Money

Self-made millionaires are able to focus for up to 10 hours at a time—here's how

When it comes to the amount of time in a day, we all start off equal. Yet getting more done with the same amount of time makes you more valuable to your boss, your clients, your customers and everyone else who depends on you.

So how can you make the most of your days?

In my book "Change Your Habits, Change Your Life" — for which I interviewed 177 self-made millionaires — I found that the most successful people used certain strategies that enabled them to focus for extended periods of time, often up to 10 hours, without feeling drained or losing focus. This ability to focus enabled these millionaires to accomplish more than their competition every day.

Your success depends on how you use two types of energy: willpower energy and emotional energy.

Willpower energy

Willpower is conscious exertion, when we have to force ourselves to do something. The font of our consciousness, known as the cortex, is the newest part of our brain, and it controls our willpower energy.
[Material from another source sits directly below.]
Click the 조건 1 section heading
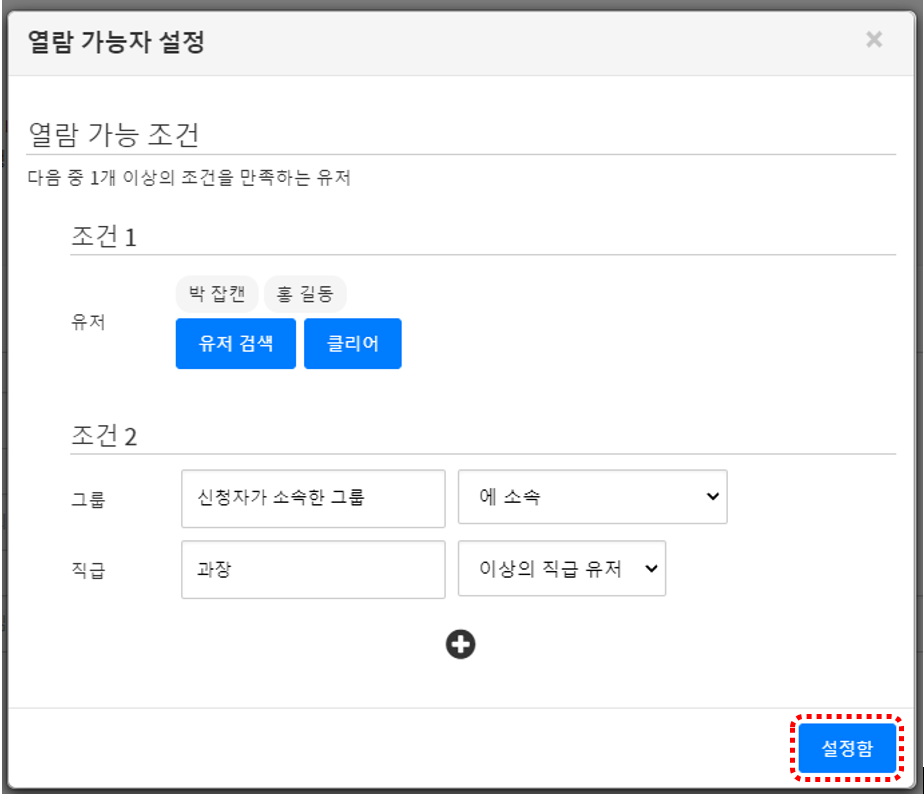Screen dimensions: 924x794 tap(103, 237)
This forced conscious effort, however, depletes the body's reserves of glucose within two to three hours. This is important because every cell in the human body is primarily fueled by glucose and the brain is the largest consumer of it, burning through up to 20 percent of all the fuel produced by our bodies every day. So when the glucose reserves become depleted, the brain sends a signal to stop engaging in the activity.
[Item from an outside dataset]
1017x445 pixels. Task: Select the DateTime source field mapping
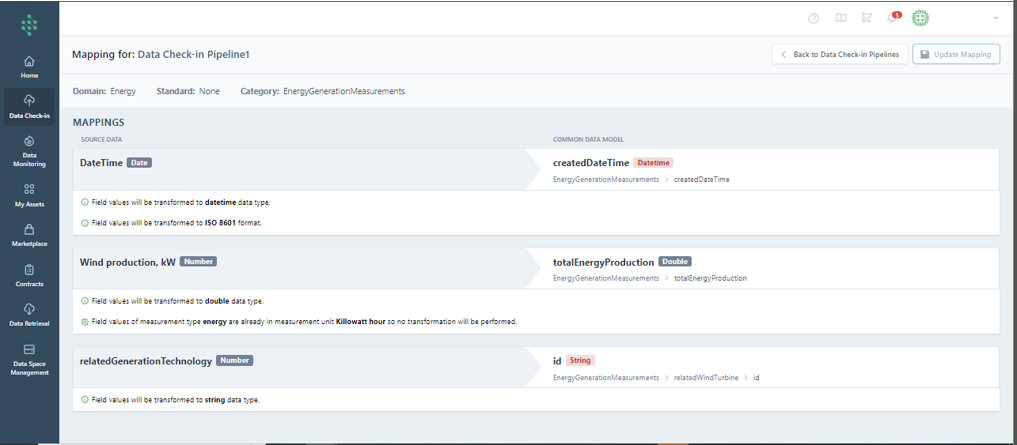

The effect of this is commonly referred to as decision fatigue, the phenomenon of choices becoming harder and harder as a day goes on. In reality, decision fatigue is the depletion of glucose reserves in the body.

For most people, this ends whatever task they were working on. A select few, however, are able to ignore this brain signal and power through decision fatigue in order to complete their task. When we fight decision fatigue, the brain sends another signal to the liver to produce more glucose, thus restoring our reserves of glucose for another two to three hours.

Emotional energy

The subconscious parts of our brain, where our emotions reside, has evolved over millions of years and is far more powerful than the conscious brain. As a result, it is more efficient in performing tasks.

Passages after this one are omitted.